# Need a Question answered please?



## SD-B (Oct 28, 2009)

Although my question pertains to musical equipment, it also pertains to memory cards used in Cameras, hence, why I am asking this here.


I am trying to get a hold of anyone's old Smart Media cards.I will pay a bit for them. 128MB , but will take 64MB if you have that. These are NOT SD, SDHC, Compact or Mini ~ they're old technology; Smart Media - you may have had them for a camera.

I need them for a Roland XV-5080.

IF anyone has any they no longer need, please get in touch with me.

But my question really was, that when I look at the two different cards, the Smart Media Cards and then many that I have of SD Scandisk cards, they look the same.
Can anyone verify for me IF this machine could handle the new ones instead??? The SD Scandisk versions?

Or let me know if you do have any of the older Smart Media cards....

I dont seem to get my messages from here all the time so it might be best to email me

at shelaghsiphone at gmail dot com



TIA


----------



## Guest (Jan 8, 2011)

It's very doubtful that anything aside from a real SmartMedia card will work. This happens a lot with older music gear. If you think those are hard to find you should try finding memory cards for my Alesis synth gear! (they are very special PCMCIA variants)

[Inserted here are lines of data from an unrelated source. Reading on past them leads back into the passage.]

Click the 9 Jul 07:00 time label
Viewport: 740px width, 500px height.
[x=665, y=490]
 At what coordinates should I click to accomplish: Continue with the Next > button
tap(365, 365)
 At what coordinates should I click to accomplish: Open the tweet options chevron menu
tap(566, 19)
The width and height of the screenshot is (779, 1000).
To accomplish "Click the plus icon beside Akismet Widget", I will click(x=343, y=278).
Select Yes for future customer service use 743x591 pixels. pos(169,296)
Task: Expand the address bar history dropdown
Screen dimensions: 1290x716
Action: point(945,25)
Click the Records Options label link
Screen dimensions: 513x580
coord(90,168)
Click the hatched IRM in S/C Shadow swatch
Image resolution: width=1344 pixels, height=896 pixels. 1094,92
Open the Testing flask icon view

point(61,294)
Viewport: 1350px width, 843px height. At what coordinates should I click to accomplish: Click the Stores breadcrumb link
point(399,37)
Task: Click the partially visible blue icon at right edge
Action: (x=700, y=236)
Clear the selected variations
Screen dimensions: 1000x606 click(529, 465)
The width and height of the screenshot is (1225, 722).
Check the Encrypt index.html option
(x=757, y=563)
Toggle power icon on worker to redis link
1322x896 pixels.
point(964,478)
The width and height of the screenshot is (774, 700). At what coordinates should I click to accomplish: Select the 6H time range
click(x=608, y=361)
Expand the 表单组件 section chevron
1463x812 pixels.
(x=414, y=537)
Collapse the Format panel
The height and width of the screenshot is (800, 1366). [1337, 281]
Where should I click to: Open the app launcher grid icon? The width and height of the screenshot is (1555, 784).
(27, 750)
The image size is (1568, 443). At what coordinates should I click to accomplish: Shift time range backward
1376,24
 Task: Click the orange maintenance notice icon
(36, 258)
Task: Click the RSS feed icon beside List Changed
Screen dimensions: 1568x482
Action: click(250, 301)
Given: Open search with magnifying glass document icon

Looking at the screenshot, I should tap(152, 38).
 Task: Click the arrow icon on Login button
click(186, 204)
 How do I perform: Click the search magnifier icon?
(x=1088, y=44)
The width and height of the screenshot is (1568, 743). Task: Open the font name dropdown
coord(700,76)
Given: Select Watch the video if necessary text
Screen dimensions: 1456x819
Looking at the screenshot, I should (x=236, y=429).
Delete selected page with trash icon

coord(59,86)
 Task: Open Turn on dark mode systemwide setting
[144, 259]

SmartMedia - Wikipedia, the free encyclopedia


----------



## SD-B (Oct 28, 2009)

mguertin said:


> It's very doubtful that anything aside from a real SmartMedia card will work. This happens a lot with older music gear. If you think those are hard to find you should try finding memory cards for my Alesis synth gear! (they are very special PCMCIA variants)
> 
> SmartMedia - Wikipedia, the free encyclopedia


What a shame!
I was really hoping you weren't going to say that 

Ok, I have a post in Classifieds but if anyone here sees this that might have some old cards, please let me know.

They do seem very hard to find nowadays


----------



## krs (Mar 18, 2005)

I may be misunderstanding the problem, but not only do I see quite a number of vendors still selling the SmartMedia card. 64M and 128M versions including Amazon.com, there are also a number of different XD to SmartMedia card adapter available for just a few dollars - that is probably a cheaper and better solution.
Here is one picked at random:
XD to SMC SmartMedia Smart Media Memory Card Adapter on eBay.ca (item 220594041140 end time 17-Jan-11 08:28:45 EST)


http://payments.ebay.com/ws/eBayISA...tid=196518598012&ssPageName=ADME:L:OC:US:1503


----------